*** Recorded information

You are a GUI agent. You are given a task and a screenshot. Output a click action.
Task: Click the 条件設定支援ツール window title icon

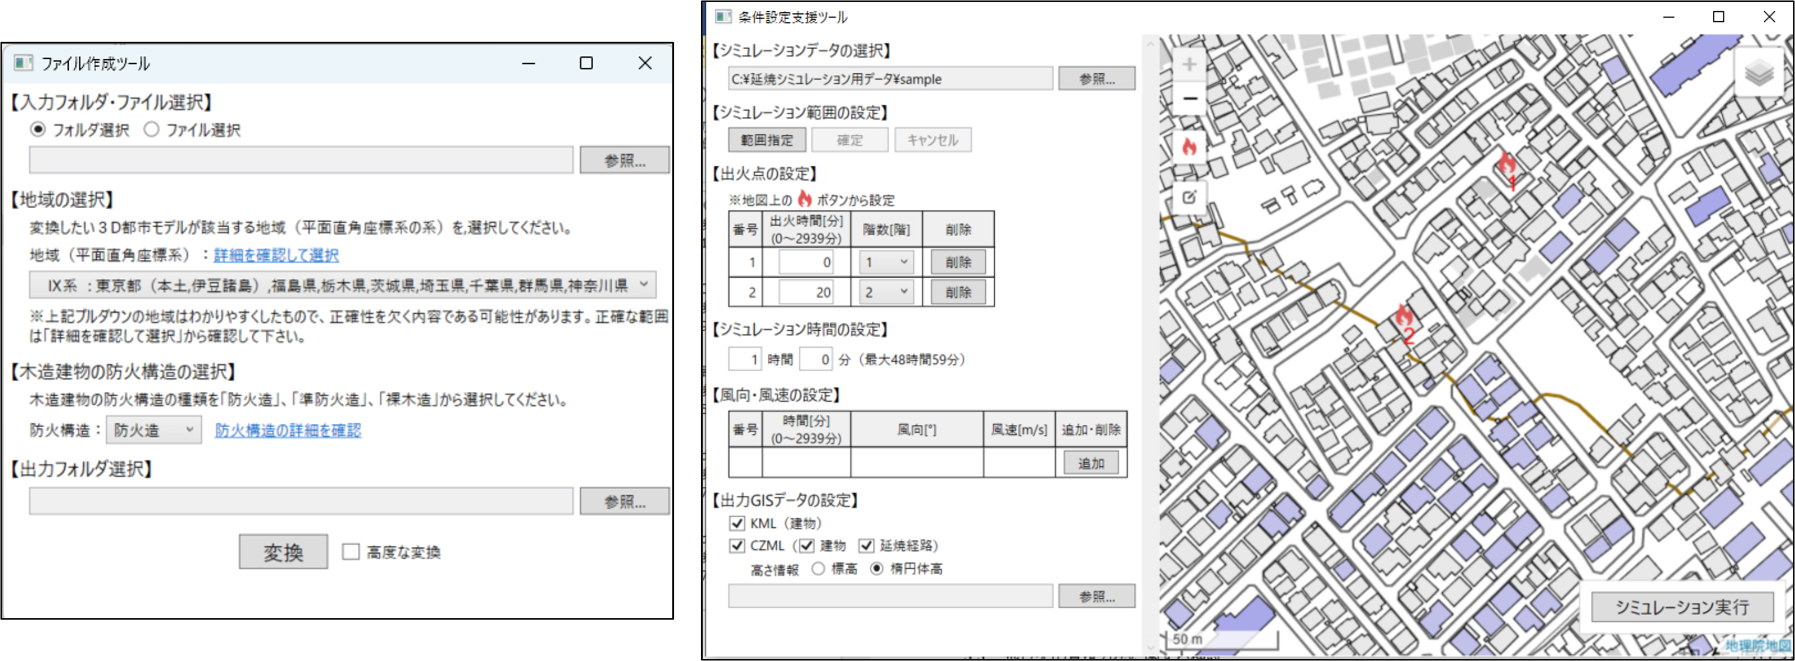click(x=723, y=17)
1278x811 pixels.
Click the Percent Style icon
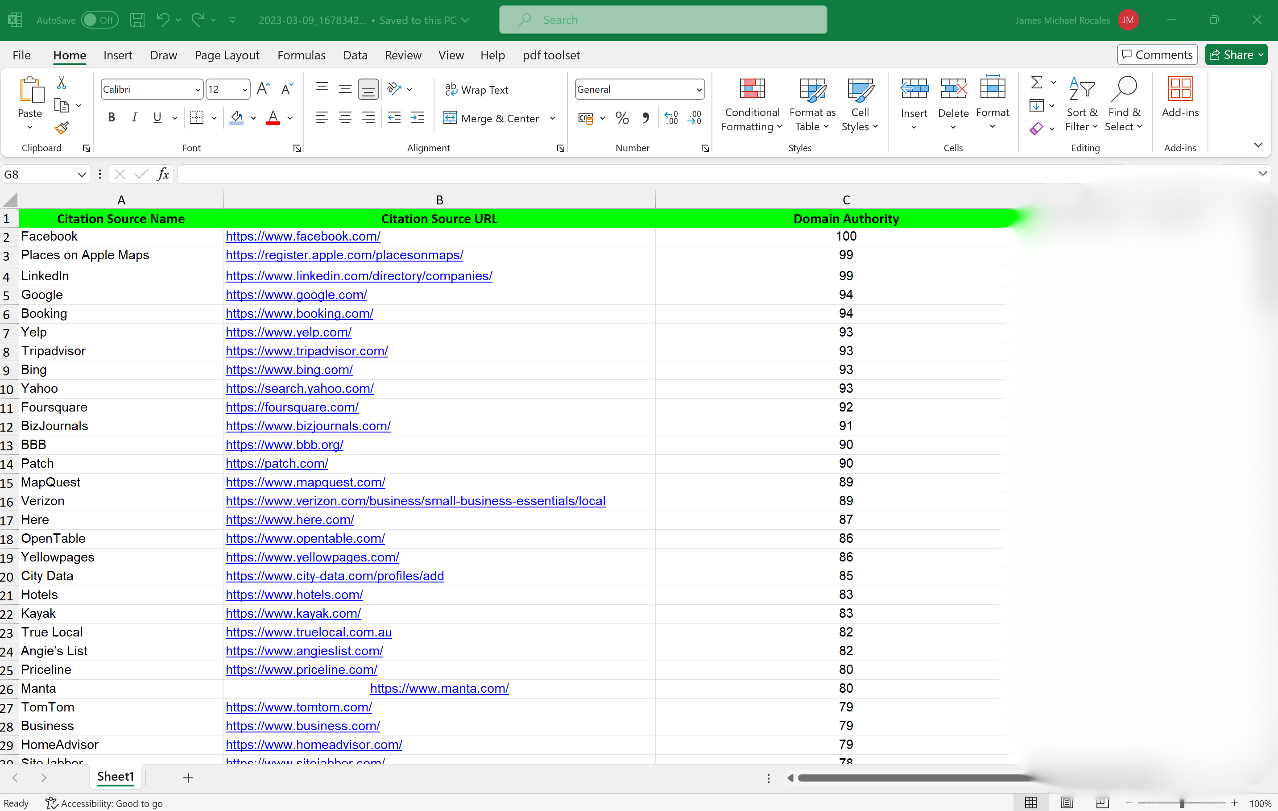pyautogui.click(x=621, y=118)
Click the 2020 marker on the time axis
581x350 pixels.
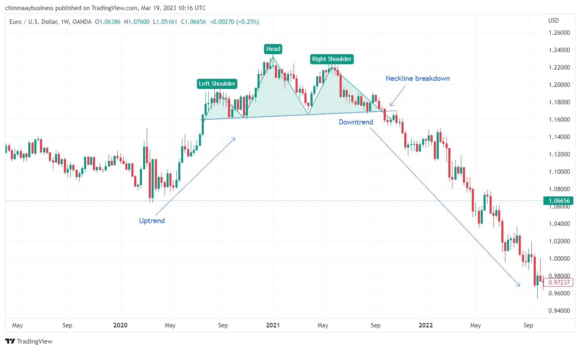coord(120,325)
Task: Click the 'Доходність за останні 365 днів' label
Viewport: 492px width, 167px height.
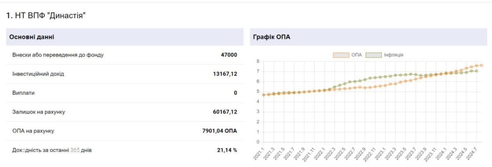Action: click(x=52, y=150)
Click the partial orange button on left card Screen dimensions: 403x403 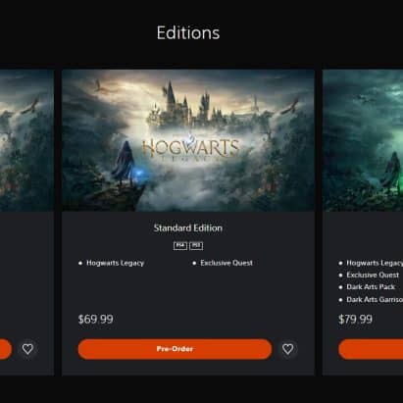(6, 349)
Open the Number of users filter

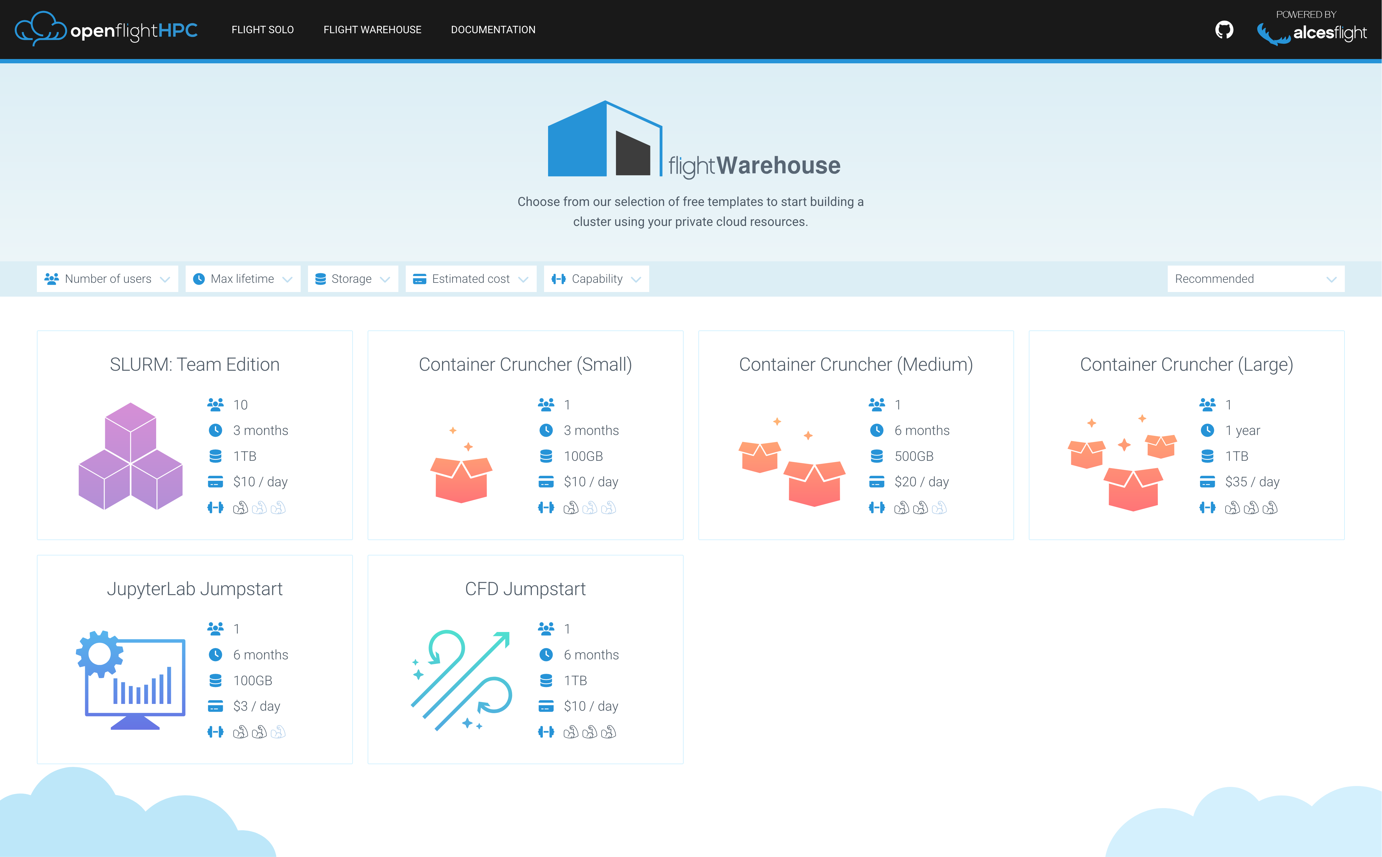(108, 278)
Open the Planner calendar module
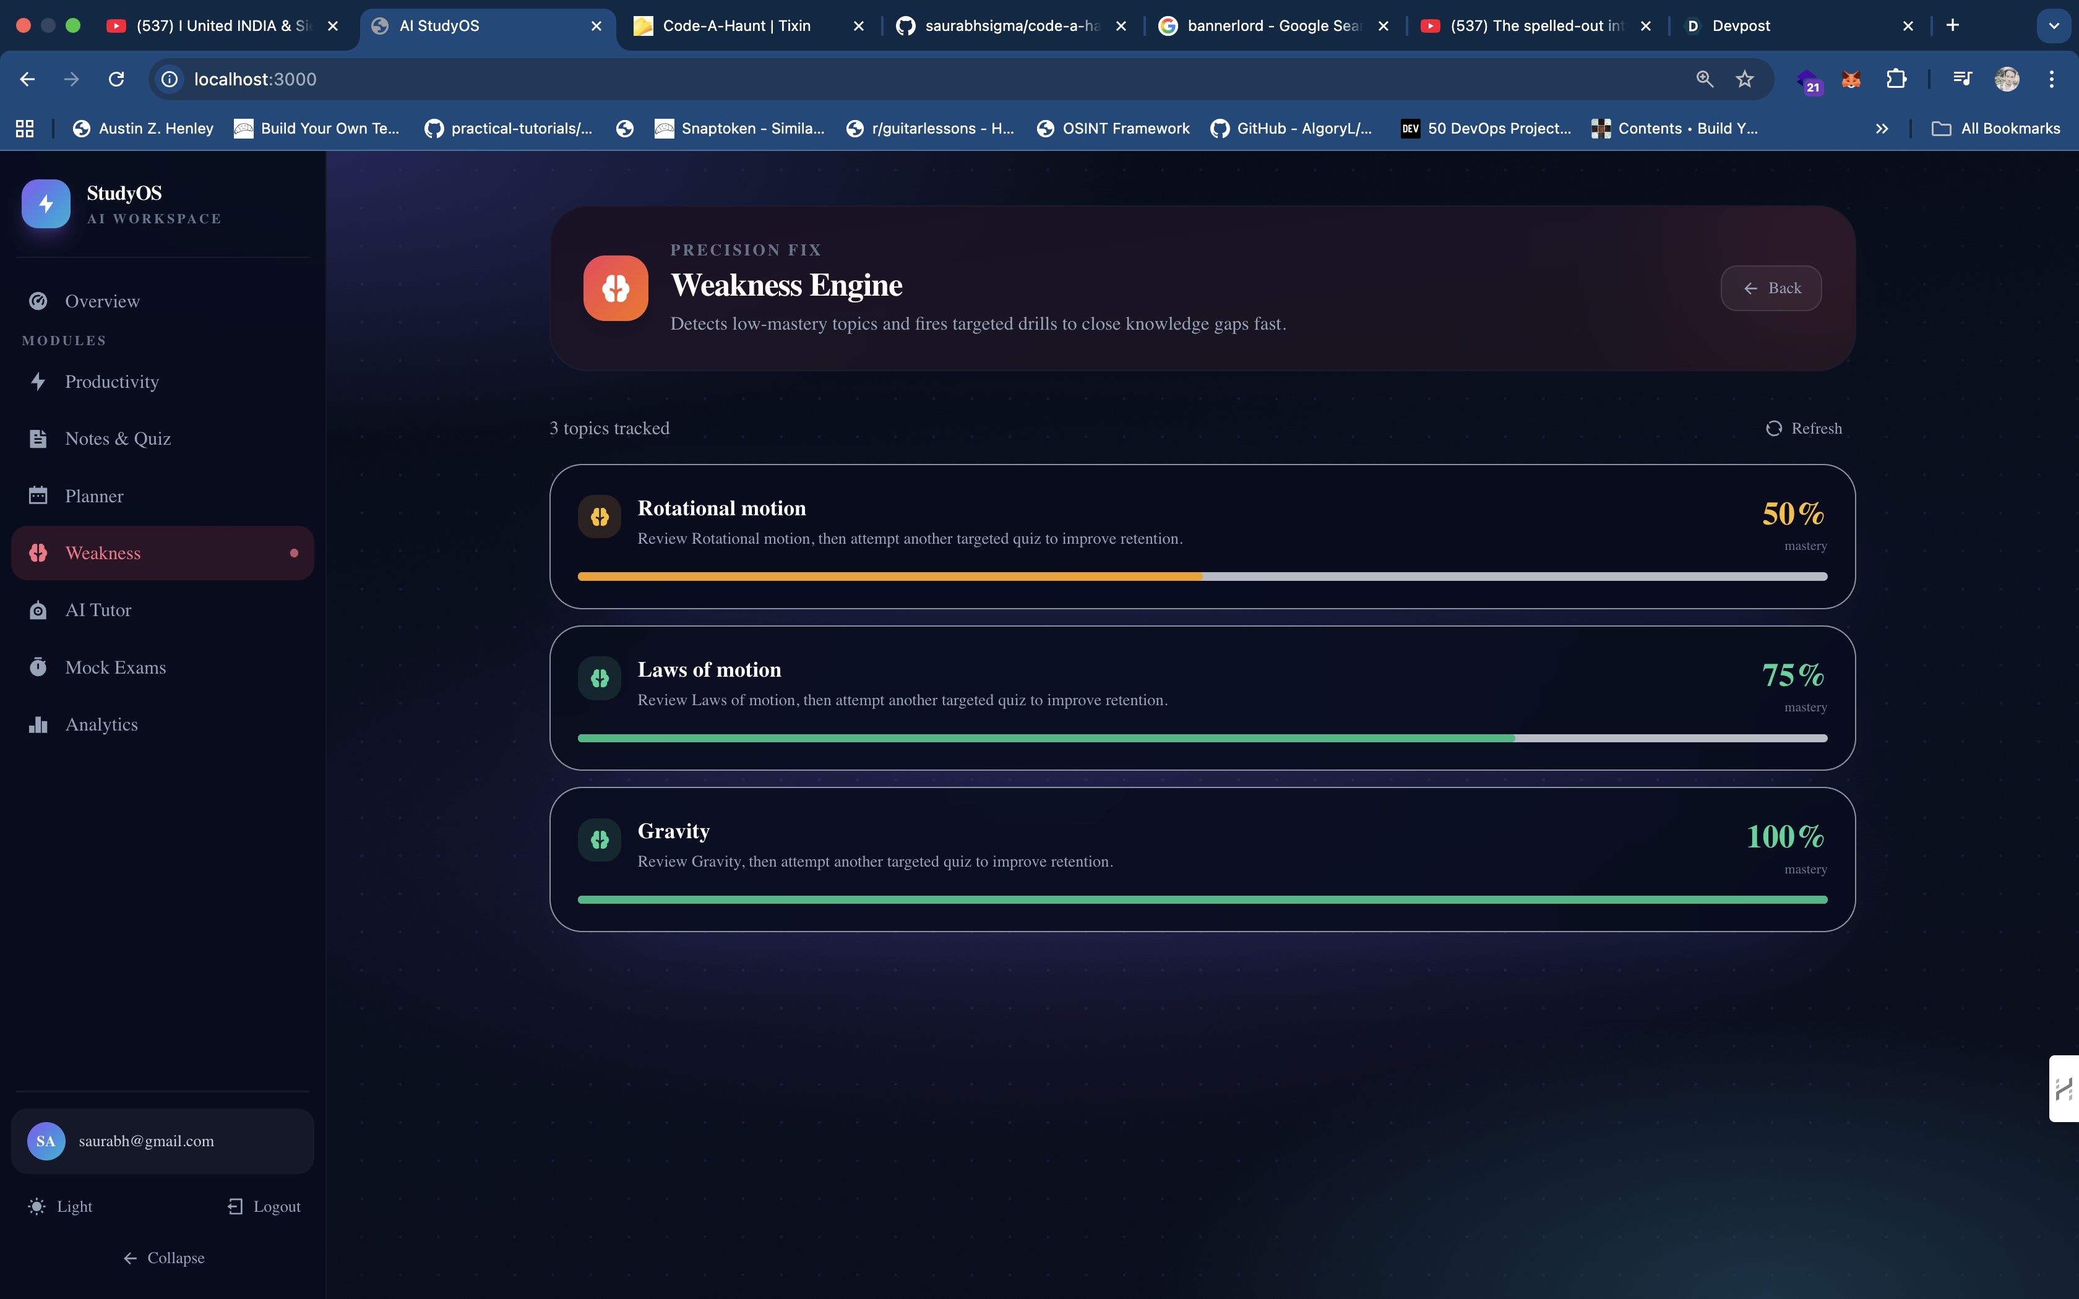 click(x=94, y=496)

******

> Work to do: Please write out again the lines from the one holding "Open the Number of users filter" through the end of the material, inclusive, swapping "Planner" for "Scheduler" and keeping everything else the same. Leave the pictures out.

> Task answer:
Open the Number of users filter

(108, 278)
Open the Scheduler calendar module
 click(x=94, y=496)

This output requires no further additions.